2014 report: Jobless rate down, construction up


SIDNEY — The local economy looked good last year, with a low unemployment rate and much construction activity, Sidney City Council learned in a report presented Monday night.

The city also has the potential for more industrial growth because of the availability of suitable land, Mike Dodds, executive director of the Sidney-Shelby Economic Partnership (formerly the West Ohio Development Council), told council at its workshop session.

The county’s jobless rate dropped throughout most of 2014, ending below 4 percent in December. However, this good news is tempered by a shortage of “a qualified workforce,” Dodds said. He said local companies have problems finding workers with the necessary skills.

The Sidney-Shelby Economic Partnership has been addressing that problem with its new Workforce Academy at Sidney High School. “We’re trying to make kids aware of the jobs available in Shelby County and the skills needed for those jobs,” he said.

Workforce Academy has grown beyond expectations — from 145 students its first school year (2014-15) to 1,200 next school year. “I think that’s a remarkable achievement,” said Dodds, who credited Sharon Maurice, program director, with the success.

A puzzling statistic Dodds’ reported was the drop in the estimated civilian labor force in the county from 28,000 in 2007 to slightly more than 24,000 in 2014.

Mayor Mike Barhorst asked where those 3,000 to 4,000 people went?

Dodds said the population has not dropped, so that could not account for the decrease in the labor force. He said there has been speculation some people stopped looking for jobs because they could not afford child care.

Construction activity in the county approached $100 million in 2014, according to the report, and was only a little below last year’s level in 2013. These was large increases over the 2007-2012 period.

Dodds reviewed several sites available in Sidney that might be attractive to companies considering locating here. These consist of seven sites west of Interstate 75 and one east of it, ranging in size from 24 to 250 acres. The sites are either adjacent to or near I-75 and some also have railroad access.

“There are plenty of sites in Sidney for expansion,” Dodds said.

The Sidney-Shelby Economic Partnership has began participating the past few months in the Dayton Power and Light Evaluation and Certification Program. The program uses a consulting firm experienced in evaluating sites for industrial expansion.

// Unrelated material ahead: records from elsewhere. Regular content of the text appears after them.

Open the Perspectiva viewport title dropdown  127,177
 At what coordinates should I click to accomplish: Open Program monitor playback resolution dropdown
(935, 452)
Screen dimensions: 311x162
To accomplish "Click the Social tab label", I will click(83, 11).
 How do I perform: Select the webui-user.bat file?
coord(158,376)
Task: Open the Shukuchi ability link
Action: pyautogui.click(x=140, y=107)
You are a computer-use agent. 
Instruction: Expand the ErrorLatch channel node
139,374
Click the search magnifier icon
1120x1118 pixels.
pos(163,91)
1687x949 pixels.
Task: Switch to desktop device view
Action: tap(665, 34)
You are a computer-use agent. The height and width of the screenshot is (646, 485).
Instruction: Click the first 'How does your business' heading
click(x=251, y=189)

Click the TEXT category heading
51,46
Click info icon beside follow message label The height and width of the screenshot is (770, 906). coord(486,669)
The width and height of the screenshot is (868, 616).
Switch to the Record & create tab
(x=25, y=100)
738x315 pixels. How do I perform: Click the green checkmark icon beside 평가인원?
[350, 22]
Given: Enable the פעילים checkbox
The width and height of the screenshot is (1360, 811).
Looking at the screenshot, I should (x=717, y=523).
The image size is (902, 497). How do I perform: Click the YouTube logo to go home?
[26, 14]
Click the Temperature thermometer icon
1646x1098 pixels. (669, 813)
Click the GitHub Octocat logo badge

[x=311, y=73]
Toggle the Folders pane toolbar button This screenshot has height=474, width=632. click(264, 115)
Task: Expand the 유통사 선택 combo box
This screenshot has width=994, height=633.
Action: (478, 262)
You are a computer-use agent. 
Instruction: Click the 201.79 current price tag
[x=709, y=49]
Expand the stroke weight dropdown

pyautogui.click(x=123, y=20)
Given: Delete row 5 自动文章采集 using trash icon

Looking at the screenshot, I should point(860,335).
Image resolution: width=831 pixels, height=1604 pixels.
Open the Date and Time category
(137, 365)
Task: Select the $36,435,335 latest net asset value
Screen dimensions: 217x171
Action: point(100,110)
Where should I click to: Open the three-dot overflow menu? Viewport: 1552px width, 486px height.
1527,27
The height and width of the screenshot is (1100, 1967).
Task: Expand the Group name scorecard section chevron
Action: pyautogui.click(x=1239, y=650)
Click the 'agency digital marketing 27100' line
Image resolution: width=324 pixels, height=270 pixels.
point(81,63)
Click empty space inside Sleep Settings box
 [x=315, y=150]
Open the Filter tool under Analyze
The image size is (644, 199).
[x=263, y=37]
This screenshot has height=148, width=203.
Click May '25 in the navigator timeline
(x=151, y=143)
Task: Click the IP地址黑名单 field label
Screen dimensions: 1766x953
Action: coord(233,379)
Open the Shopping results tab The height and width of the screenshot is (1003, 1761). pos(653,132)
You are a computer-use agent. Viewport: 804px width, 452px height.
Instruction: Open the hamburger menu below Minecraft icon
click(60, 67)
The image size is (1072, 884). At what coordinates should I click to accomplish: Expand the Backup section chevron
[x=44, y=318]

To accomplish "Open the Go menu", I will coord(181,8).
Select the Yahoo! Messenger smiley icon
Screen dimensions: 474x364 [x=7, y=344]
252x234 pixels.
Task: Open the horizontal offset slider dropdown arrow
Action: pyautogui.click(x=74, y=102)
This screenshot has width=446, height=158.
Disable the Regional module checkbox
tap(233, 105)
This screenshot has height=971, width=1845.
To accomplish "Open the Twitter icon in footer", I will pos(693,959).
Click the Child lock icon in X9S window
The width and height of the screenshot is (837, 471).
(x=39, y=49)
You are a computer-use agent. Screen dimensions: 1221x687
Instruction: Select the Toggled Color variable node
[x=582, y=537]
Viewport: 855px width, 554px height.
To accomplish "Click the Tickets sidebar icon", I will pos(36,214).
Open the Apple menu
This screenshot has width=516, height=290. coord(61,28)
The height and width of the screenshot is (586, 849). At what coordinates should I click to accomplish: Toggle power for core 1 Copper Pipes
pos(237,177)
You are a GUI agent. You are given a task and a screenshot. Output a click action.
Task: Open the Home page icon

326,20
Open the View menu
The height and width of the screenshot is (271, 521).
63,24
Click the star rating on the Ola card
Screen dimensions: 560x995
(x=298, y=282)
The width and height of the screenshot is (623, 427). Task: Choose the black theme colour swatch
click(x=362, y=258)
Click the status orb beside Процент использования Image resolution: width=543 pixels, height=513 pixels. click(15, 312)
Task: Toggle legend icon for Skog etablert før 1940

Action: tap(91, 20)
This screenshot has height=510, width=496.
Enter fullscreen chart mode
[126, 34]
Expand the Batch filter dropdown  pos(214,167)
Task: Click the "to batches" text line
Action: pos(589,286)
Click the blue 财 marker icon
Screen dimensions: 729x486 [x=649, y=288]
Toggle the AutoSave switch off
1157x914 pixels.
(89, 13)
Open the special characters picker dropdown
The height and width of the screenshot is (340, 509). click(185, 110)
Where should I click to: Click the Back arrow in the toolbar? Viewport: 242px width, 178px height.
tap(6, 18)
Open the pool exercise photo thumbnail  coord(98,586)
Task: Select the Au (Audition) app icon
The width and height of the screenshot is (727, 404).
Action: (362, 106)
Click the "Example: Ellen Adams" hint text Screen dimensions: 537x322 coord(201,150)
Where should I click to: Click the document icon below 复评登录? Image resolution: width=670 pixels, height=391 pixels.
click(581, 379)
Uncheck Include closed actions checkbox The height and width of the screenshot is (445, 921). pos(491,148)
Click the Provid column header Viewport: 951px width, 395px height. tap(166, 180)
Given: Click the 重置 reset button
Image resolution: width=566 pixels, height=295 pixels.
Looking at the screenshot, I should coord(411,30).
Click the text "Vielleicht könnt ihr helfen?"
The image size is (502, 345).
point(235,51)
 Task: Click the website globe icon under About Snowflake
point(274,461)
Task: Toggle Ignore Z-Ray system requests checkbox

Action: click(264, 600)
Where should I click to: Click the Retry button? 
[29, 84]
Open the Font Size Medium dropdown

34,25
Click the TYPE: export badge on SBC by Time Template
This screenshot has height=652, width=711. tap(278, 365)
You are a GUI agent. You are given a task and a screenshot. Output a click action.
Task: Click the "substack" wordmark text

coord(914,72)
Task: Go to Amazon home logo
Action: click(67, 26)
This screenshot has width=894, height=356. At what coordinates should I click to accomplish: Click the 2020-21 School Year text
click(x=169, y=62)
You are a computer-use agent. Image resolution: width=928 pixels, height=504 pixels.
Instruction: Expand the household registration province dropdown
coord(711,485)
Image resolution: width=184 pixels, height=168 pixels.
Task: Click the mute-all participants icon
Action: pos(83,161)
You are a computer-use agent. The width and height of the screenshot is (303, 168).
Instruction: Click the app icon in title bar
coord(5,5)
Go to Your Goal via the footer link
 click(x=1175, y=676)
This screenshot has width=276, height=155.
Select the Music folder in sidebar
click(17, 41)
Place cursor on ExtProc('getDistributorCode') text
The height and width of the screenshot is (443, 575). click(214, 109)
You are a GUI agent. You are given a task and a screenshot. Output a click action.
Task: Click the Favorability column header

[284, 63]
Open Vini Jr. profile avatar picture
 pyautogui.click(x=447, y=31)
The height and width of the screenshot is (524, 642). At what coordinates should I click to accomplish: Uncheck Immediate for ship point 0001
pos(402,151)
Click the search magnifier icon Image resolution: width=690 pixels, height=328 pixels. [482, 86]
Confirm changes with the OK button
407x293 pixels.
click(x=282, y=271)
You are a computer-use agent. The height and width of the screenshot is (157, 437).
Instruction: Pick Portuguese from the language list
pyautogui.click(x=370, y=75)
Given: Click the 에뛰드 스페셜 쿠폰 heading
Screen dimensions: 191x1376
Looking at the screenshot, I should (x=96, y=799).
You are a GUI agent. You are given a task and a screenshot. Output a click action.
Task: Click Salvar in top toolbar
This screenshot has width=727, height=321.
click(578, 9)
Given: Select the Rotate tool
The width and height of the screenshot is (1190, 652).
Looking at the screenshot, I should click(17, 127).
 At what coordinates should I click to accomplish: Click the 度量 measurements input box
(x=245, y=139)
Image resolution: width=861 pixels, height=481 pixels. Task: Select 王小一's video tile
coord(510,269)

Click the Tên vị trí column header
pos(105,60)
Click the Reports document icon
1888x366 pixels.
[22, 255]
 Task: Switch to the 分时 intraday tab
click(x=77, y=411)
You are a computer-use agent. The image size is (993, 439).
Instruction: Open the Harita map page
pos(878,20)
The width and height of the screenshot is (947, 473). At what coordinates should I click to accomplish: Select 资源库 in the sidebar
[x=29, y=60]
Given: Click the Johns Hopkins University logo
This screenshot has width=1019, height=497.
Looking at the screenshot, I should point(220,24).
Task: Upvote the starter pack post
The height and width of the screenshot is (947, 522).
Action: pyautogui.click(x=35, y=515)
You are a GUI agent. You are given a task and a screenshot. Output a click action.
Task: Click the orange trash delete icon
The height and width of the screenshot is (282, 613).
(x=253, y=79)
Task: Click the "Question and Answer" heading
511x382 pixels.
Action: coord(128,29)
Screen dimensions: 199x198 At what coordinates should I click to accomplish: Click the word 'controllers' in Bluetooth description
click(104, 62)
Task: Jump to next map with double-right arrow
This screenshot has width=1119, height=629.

Dodds listed the following facts that show Shelby County is outstanding in the 14-county Dayton economic development region:

• Shelby County has the highest percentage per capita of manufacturing employment – nearly 40 percent.

• Nearly 5,000 more people come to Shelby County each day to work than leave to work.

• Two of the top three manufacturing companies in the Dayton region are in Shelby County; four in the top 25.

• The largest manufacturing company in the Dayton region is Honda Engine Plant.

• Two of the top three schools in Dayton region are in Shelby County; four of top 10.